I have meticulously studied all cases of whooping cough in my practice since 1977 and I have published many papers on the subject, mainly in the BMJ.

The increase in reported cases coincides with similar increases in the US and Australia.1 A large proportion of this increase is probably the result of better recognition and diagnosis. My data provide good evidence that it never went away. What went away was the ability of doctors to recognise it, and in the absence of a practicable diagnostic test, official figures fell.

Email feedback from people who have had whooping cough indicates that, in the past five years, doctors in the UK, US, and Australia have become more willing to consider the diagnosis in adults. This coincides with the wider availability of a practicable blood test.

I have noted a high incidence, including in teenagers and adults, for 20 years. For example, in 2002 my practice (11 000 patients) diagnosed 44 cases, 5% of all cases notified in England and Wales that year; 14 were confirmed by culture. A further eight were tested serologically and all were positive. Nineteen were aged 12 years or more.

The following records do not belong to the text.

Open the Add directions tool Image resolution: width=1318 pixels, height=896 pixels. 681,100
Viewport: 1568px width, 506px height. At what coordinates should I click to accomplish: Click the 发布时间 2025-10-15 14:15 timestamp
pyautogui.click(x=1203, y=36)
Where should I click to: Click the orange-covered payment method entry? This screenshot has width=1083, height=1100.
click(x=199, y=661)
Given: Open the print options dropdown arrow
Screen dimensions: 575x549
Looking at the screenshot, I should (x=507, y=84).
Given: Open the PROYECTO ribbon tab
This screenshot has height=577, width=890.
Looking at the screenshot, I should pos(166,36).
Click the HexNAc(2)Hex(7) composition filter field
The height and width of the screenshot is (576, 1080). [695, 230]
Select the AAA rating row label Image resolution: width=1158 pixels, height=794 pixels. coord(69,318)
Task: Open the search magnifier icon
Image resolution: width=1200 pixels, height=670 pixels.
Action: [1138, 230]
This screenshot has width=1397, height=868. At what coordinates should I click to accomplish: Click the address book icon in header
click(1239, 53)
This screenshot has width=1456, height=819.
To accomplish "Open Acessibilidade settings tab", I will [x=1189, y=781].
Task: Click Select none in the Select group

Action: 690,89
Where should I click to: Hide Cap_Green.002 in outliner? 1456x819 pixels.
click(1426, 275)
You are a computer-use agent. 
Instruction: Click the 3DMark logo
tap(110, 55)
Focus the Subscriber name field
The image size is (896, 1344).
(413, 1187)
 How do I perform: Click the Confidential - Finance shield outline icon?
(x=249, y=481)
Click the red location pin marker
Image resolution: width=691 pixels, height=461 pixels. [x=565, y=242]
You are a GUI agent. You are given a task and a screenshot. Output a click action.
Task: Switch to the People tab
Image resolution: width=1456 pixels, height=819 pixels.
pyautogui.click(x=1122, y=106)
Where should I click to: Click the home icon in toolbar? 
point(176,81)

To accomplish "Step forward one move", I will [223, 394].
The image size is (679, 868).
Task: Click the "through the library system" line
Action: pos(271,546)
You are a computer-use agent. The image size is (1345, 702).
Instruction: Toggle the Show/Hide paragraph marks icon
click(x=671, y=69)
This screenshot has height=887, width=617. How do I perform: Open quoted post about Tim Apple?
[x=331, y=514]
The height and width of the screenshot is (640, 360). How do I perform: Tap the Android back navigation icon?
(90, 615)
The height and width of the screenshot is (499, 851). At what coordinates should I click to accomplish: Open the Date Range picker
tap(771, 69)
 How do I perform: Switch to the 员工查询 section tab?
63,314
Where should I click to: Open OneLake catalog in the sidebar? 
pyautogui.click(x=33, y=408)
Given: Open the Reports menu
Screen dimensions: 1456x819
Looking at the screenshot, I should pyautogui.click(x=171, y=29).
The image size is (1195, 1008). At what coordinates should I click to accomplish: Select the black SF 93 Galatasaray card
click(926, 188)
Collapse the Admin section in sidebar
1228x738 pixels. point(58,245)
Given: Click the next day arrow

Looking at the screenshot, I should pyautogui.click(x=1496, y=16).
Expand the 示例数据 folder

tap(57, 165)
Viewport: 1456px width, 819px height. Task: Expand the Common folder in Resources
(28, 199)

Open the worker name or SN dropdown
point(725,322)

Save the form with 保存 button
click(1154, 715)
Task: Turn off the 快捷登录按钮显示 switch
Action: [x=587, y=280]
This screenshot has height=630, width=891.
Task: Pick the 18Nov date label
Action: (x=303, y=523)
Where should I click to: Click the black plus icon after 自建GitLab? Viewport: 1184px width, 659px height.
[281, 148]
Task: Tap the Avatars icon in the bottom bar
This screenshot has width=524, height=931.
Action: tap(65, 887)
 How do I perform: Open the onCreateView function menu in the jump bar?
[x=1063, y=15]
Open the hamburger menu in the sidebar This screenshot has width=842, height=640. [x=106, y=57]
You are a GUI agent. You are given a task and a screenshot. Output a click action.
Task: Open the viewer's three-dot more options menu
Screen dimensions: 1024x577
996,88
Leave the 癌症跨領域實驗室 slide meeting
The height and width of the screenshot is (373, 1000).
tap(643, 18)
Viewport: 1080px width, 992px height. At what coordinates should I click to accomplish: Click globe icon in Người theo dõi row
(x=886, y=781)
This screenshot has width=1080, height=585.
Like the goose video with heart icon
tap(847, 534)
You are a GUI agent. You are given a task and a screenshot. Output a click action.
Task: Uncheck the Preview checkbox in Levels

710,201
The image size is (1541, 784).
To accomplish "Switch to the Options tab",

The figure compares cases in my practice (Keyworth) with England and Wales. It shows a steady fall in notifications in England and Wales after 1982, which contrasts with the continued high rate in Keyworth.


Numbers of cases of pertussis in Keyworth and England and Wales per 100 000 population (rounded to the nearest whole number), 1977-2011

Incidence may really be increasing, and I fully support any new immunisation strategies that will reduce the risks to infants, but I think the Health Protection Agency should be cautious when using its own possibly flawed data to support well intentioned policy changes.


Cite this as: BMJ 2012;345:e5463


  • Competing interests: DJ has a website that provides whooping cough information. He offers a fee paying advice service. The fees from this do not cover the expense of maintaining the site.